Selbst Madi war zu dieser späten Stunde noch auf den Beinen und sie schien kein Bisschen müde. Bellamy hatte das Mädchen noch nie so gelöst und vor sich hin kichernd gesehen. Endlich durfte sie ein ganz normaler Teenager sein. Emory tanzte mit ihr; sie hielten einander bei den Händen und drehten sich mit ausgestreckten Armen wild im Kreis herum. Das Lachen der beiden hallte durch den Raum und Bellamy ging das Herz auf. Ja, die Überlebenden von Praimfaya hatten wirklich viel nachzuholen, was das normale Leben anging.

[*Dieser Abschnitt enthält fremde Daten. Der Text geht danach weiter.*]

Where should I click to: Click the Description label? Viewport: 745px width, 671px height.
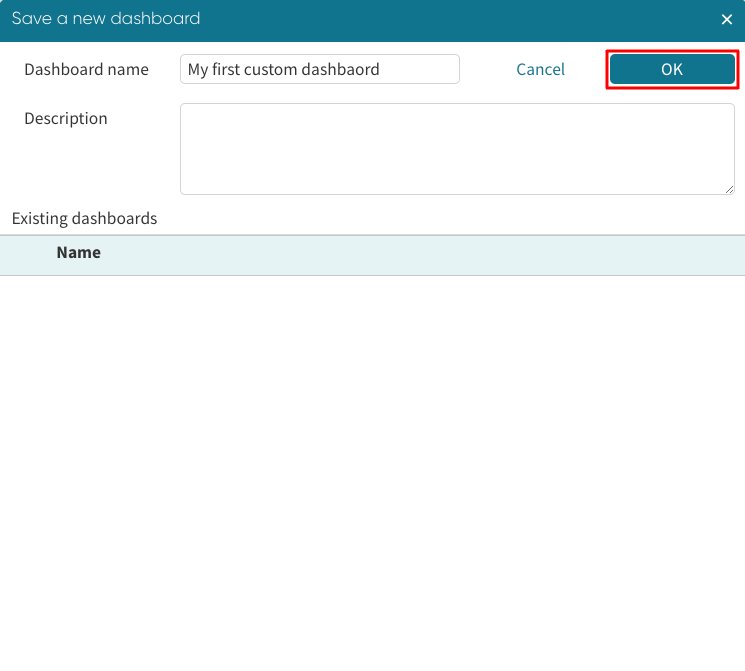pyautogui.click(x=66, y=118)
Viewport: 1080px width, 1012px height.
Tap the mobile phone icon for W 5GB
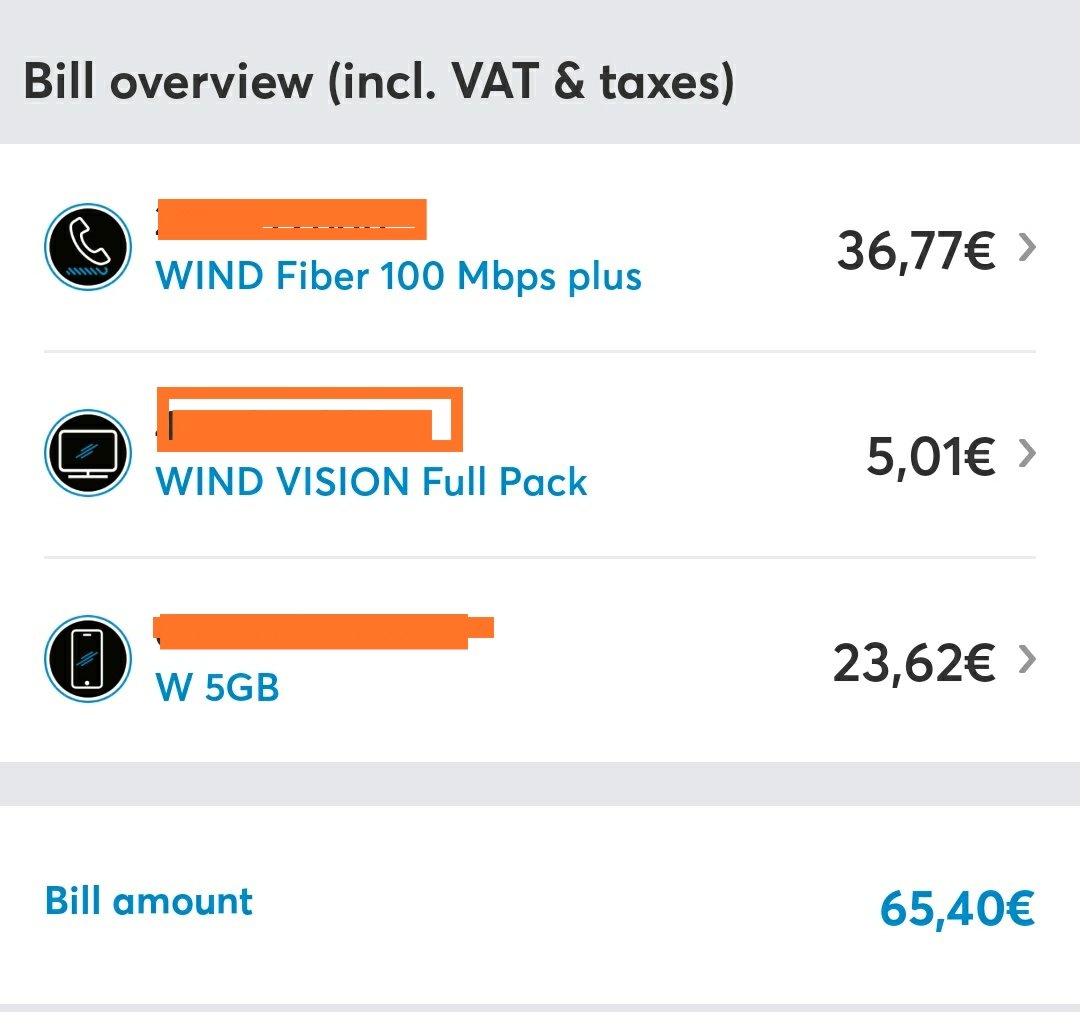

Murphy und Jordan begaben sich zur Bar, an der es sich bereits Indra, Octavia und Raven gemütlich gemacht hatten, während die anderen sich auf der Tanzfläche befanden.
Clarke gab ein Räuspern von sich, ehe sie Bellamy mit einer auffordernden Bewegung ihres Kopfes bedeutete, bei dem Gehüpfe mitzumachen.

Jetzt bist du aber arg aufgeschmissen, Kumpel.
Bellamy hatte das Tanzen noch nie gemocht. Seine Bewegungen bei Musik beschränkten sich meist auf ein Wippen des Kopfes oder ein leichtes hin und her Schaukeln des Oberkörpers. Alles andere würde bei ihm – und da war er sich absolut sicher – total bescheuert aussehen. Er wollte nicht riskieren, dass jemand dachte, er hätte Krampfanfälle. Nein, Tanzen war echt nicht sein Ding! Blöderweise sah Clarke ihn so bittend an, dass er es nicht übers Herz brachte, abzulehnen. Vielleicht könnte er ja einfach im Takt auf und ab hüpfen, wie Emory und Madi es taten.
Bellamy verzog das Gesicht. Oh Mann. Das wird peinlich.

Der DJ meinte es jedoch gut mit ihm, denn in diesem Moment wechselte das zuvor rhythmische Lied in ein langsames. Das war perfekt, denn auf die Art würden Bellamys nicht vorhandenen Tanzkünste sicher nicht auffallen.

Auf der Tanzfläche bildeten sich immer mehr Paare. Sogar Murphy liess seinen Becher auf dem Bartresen stehen und schnappte sich stattdessen Emory, die sich lachend an ihn schmiegte.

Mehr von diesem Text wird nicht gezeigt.